Un error de un solo centavo puso en evidencia lo frágil que puede ser la estabilidad habitacional en Ontario. Dos hermanos de Toronto estuvieron a punto de ser expulsados de su vivienda y, de aprobarse la polémica Ley 60, historias como la suya podrían multiplicarse. A continuación te contamos con detalle qué ocurrió, qué propone la normativa y por qué organizaciones y autoridades municipales la consideran una amenaza para los inquilinos.
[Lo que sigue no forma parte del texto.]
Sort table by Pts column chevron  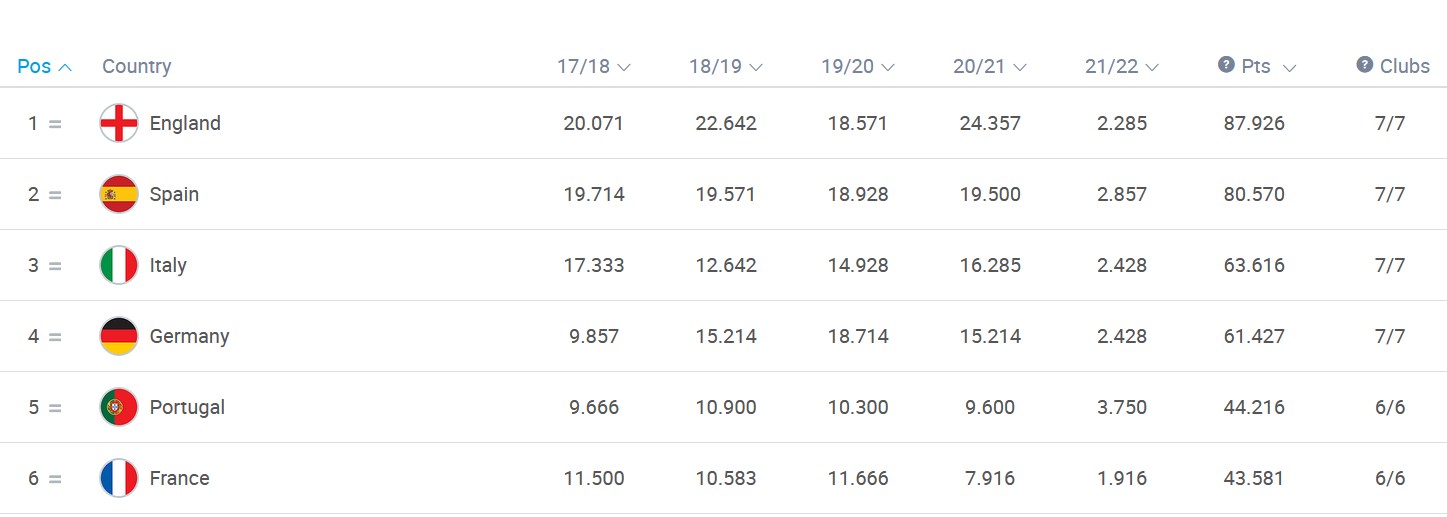coord(1289,68)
El caso del centavo que casi costó un hogar
Olliver y Carl, residentes del barrio de York South–Weston, pagaron en octubre pasado $1,860 CAD de renta cuando el monto exacto era $1,860.01. La diferencia de un solo centavo bastó para que su propietario solicitara una orden de desalojo sin notificación previa ni audiencia ante la Junta de Arrendamientos e Inquilinos (LTB, por sus siglas en inglés).
Con el respaldo del York South-Weston Tenant Union, los hermanos pudieron acogerse a un recurso llamado “set aside”, que les permitió frenar la orden y presentar su defensa después de haber sido emitida. Finalmente conservaron el departamento, pero el susto dejó claro lo vulnerable que puede ser el proceso para quien renta.
¿Qué cambia con el Proyecto de Ley 60?
Presentado por el gobierno provincial como la “Fighting Delays, Building Faster Act, 2025”, el proyecto introduce 13 reformas a la Residential Tenancies Act con la promesa de agilizar la construcción y desalentar las demoras en la LTB. Sin embargo, organizaciones de inquilinos, la Alcaldía de Toronto y expertos en vivienda señalan varios puntos críticos:
1. Procesos de desalojo más rápidos
Se reducirían drásticamente los plazos para que un propietario obtenga una orden de desalojo por falta de pago. Menos tiempo implica menos oportunidades para que el inquilino salde la deuda o negocie un plan de pagos.
2. Mitad del tiempo para apelar
El periodo de apelación pasaría de 30 a 15 días. Para familias con recursos limitados, reunir evidencia, conseguir asesoría legal y armar un caso sería mucho más difícil.
3. Restricciones a la presentación de nuevas pruebas
Bajo la propuesta, si un inquilino descubre documentos clave después de la audiencia inicial, podría quedar imposibilitado de presentarlos en la apelación, incluso si son determinantes.
4. Compensaciones más bajas
Cuando un propietario necesita el inmueble para uso personal o para renovaciones, actualmente debe compensar al inquilino. La Ley 60 reduciría esos pagos, dificultando la reubicación de las familias afectadas.
Voces en contra
La Alcaldesa Olivia Chow, en una carta al comité ejecutivo de la ciudad, calificó la iniciativa de “alarmante” y advirtió que “facilita el desalojo y recorta las protecciones básicas”. El director de la Secretaría de Vivienda de Toronto, Doug Rollins, alertó que el proyecto podría saturar los servicios municipales de prevención de desalojos y refugios.
El Concejo Municipal votó abrumadoramente (23 a 1) para rechazar la propuesta. Solo un concejal apoyó la reforma bajo el argumento de que aceleraría la construcción de unidades en renta.
¿Qué podría pasar si la ley se aprueba?
Más desalojos por montos mínimos: El caso de un centavo demuestra que algunos propietarios ya utilizan tecnicismos para expulsar inquilinos. Con plazos más breves y menos opciones de apelación, estas maniobras serían todavía más efectivas.
Aumento de la inseguridad habitacional: Las familias con ingresos ajustados —incluidos muchos recién llegados y trabajadores esenciales— tendrían menos margen para recuperarse de imprevistos financieros, lo que podría traducirse en una mayor presencia de campamentos y refugios saturados.
Mayor desequilibrio de poder: Al limitar la presentación de evidencia y reducir compensaciones, la ley inclina la balanza a favor de los propietarios, debilitando el ya precario sistema de protección al inquilino en Ontario.
Un error de centavos puso en relieve un problema estructural: el delicado equilibrio entre los derechos del inquilino y la certidumbre del propietario. Mientras el gobierno provincial insiste en la necesidad de acelerar procesos, organizaciones comunitarias y autoridades municipales temen que la Ley 60 convierta situaciones excepcionales —como el “desalojo del centavo”— en la nueva norma. Seguiremos atentos a su debate y a las alternativas para proteger a quienes llaman hogar a una vivienda rentada.